Introduction
The data we are using is trying to predict the sales price of a house
(in thousands). The model created shows that the year a remodel was
added, the size of the ground floor living area, the number of cars the
garage can hold, and the overall quality of the house contributes to the
sales price of the home.
Data Description
- rsme: The rsme is 45.65. That means that the error on average is
45.65k.
- r2: The r2 (adjusted) is 0.6729. This means that the model correctly
accounts for 67.29% of the data.
Method
My method was to look at how different variables affected sales
price. I converted sales price into thousands to make a smaller number
that was easier for me to follow. I thought quality would be a good
factor, so I chose that as my categorical variable, and decided to make
it more concise by showing low quality vs high quality. I chose to do
this because it was similar to what we did in class when looking a
different grades. I tried to use variables that did not correlate much
with each other but at least had some sort of correlation with sales
price in thousands. I made a ggcorrplot to see these numbers and how
they correlated with sales price.
Key Findings
- YearRemodAdd: This is the year a remodel was added to the house.

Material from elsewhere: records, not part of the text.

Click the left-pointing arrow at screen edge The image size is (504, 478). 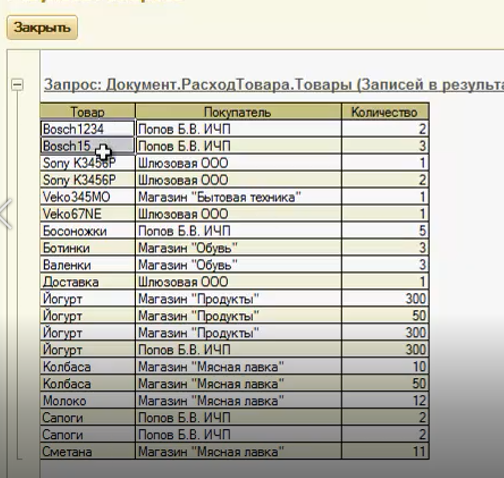coord(6,213)
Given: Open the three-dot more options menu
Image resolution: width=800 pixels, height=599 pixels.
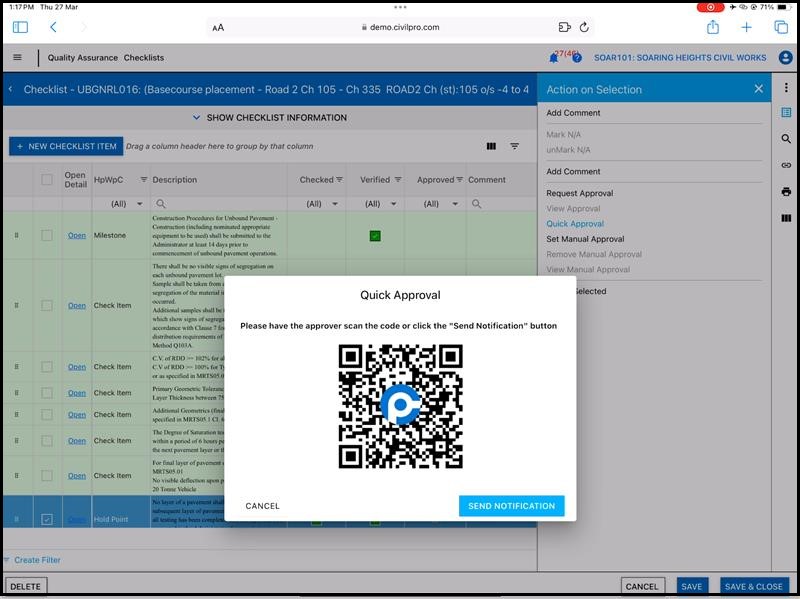Looking at the screenshot, I should 786,88.
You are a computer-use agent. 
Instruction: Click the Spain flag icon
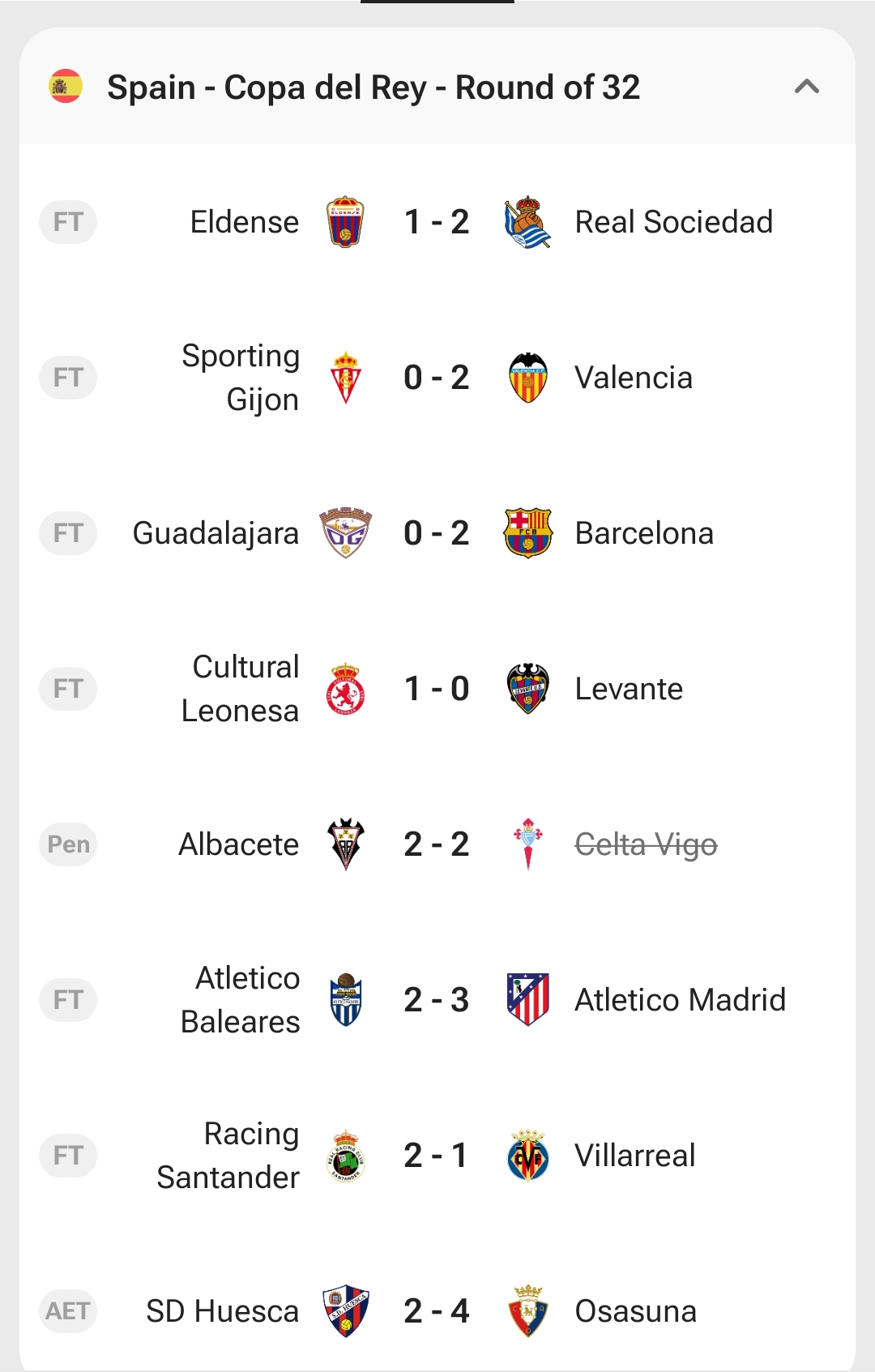click(x=66, y=87)
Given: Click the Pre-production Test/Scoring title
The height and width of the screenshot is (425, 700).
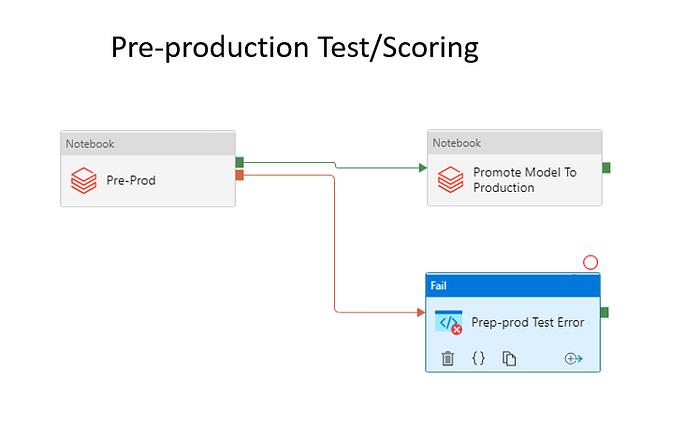Looking at the screenshot, I should coord(295,47).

This variable shows that the later the year a remodel was added, or the
more recent it was added, the higher the sales price will be.
- GrLivArea: This is the size of the ground floor living area. This
variable shows that the larger this area is, the higher the sales price
will be.
- GarageCars: This is the number of cars the garage can hold. This
variable shows that the more cars the garage can hold, the higher the
sale price will be.
- low_quality: This variable shows the overall quality of the home. It
is a collapsed version of the categorical data provided. It shows that
anything that is not listed as good, very good, excellent, or very
excellent is not high quality, or for the purposes of naming the
variable, low quality. It shows that if the house is considered low
quality, the sales price is lower.